Aqui no interior, a gente aprendeu cedo: comida não vem de pacote.
Vem da terra, da panela e da mão de quem prepara.
O feijão no fogão, o ovo do quintal, a verdura colhida na hora.
Não tinha rótulo complicado nem promessa de resultado rápido. Era comida. Simples assim.
Com o tempo, isso foi mudando.
Hoje, grande parte do que se encontra nas prateleiras já não se parece com aquilo que nossos avós chamavam de alimento. São produtos prontos, feitos para durar mais, ter sabor mais intenso e caber na correria do dia a dia.
E, sem perceber, a gente passou a comer mais coisas que o corpo não reconhece tão bem.
O resultado não aparece de um dia para o outro.
Mas aparece.
Mais fome do que o normal.
Cansaço ao longo do dia.
Dificuldade para manter o peso.
Exames começando a sair do ideal.
Não é falta de disciplina.
É resposta do corpo.
Quando a alimentação é baseada em produtos ultraprocessados, ricos em açúcares e farinhas refinadas, o organismo recebe estímulos constantes de energia rápida.

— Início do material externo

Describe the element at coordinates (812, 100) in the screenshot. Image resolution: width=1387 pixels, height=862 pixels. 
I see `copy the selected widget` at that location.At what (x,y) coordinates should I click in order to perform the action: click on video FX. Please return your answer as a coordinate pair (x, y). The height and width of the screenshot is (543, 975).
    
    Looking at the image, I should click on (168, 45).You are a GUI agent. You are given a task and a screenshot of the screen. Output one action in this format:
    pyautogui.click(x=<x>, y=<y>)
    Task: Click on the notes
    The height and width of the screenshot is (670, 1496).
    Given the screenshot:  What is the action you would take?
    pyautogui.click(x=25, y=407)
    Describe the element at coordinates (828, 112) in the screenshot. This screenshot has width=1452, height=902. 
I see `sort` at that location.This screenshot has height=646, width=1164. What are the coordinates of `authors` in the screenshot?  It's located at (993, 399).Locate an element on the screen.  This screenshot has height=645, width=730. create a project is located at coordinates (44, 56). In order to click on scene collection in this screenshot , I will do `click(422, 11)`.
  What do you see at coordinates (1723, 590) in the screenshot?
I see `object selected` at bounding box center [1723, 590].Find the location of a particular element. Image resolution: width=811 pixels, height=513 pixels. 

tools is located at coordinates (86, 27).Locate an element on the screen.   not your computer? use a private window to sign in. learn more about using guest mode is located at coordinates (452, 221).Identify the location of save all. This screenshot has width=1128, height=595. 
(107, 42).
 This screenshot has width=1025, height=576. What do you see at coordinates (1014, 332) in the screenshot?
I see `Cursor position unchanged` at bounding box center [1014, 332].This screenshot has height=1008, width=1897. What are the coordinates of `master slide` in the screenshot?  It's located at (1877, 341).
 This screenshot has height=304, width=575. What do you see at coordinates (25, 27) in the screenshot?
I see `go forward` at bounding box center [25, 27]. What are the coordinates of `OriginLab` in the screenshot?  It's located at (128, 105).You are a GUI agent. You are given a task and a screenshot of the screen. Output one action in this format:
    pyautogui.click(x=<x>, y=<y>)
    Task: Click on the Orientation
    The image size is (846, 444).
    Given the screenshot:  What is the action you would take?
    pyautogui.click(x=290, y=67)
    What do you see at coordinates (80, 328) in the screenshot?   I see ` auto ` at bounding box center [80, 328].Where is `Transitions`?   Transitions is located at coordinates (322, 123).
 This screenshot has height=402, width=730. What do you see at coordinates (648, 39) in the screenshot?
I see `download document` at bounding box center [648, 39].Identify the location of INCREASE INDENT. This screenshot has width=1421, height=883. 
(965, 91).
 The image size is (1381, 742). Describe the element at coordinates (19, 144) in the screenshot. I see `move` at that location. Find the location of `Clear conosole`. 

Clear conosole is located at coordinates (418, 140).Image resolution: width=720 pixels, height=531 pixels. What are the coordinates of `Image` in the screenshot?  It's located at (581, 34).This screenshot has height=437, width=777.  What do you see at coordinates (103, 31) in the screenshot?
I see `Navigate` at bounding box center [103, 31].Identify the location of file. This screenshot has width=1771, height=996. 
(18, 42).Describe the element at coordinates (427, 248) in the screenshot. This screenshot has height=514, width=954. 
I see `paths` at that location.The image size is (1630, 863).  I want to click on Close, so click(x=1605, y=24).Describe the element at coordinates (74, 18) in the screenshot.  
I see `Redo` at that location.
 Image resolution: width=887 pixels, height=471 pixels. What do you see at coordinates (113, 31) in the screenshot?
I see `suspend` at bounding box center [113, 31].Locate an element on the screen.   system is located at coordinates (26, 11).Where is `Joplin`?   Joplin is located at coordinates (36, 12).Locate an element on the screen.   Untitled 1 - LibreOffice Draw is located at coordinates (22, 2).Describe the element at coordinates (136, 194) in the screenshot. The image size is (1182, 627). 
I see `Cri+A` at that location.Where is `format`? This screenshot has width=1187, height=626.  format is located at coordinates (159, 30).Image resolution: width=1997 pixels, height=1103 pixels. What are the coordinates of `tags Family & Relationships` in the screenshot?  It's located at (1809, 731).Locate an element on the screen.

Isso favorece picos de glicose, aumento do apetite e, com o tempo, alterações metabólicas importantes.
Por outro lado, quando a base da alimentação volta a ser composta por comida de verdade, carnes, ovos, verduras, legumes, frutas, azeite e preparações caseiras, algo muda.
A saciedade melhora.
A energia se estabiliza.
A relação com a comida começa a se reorganizar.
Curiosamente, quando olhamos para diferentes estratégias alimentares que apresentam bons resultados na prática clínica, existe um ponto em comum entre elas: todas começam pela redução de ultraprocessados e pela priorização de alimentos naturais.
Independentemente do nome da estratégia, o princípio é o mesmo.
Não se trata de seguir uma moda.
Se trata de respeitar o funcionamento do corpo.
Isso não significa radicalismo.
Não significa excluir tudo ou viver de regras rígidas.
Significa organizar a base.
Assim como uma casa precisa de um bom alicerce antes de qualquer acabamento, a saúde começa pelo básico.
Talvez a pergunta não seja qual dieta seguir.
Talvez a pergunta seja: quanto da sua alimentação ainda se parece com comida de verdade?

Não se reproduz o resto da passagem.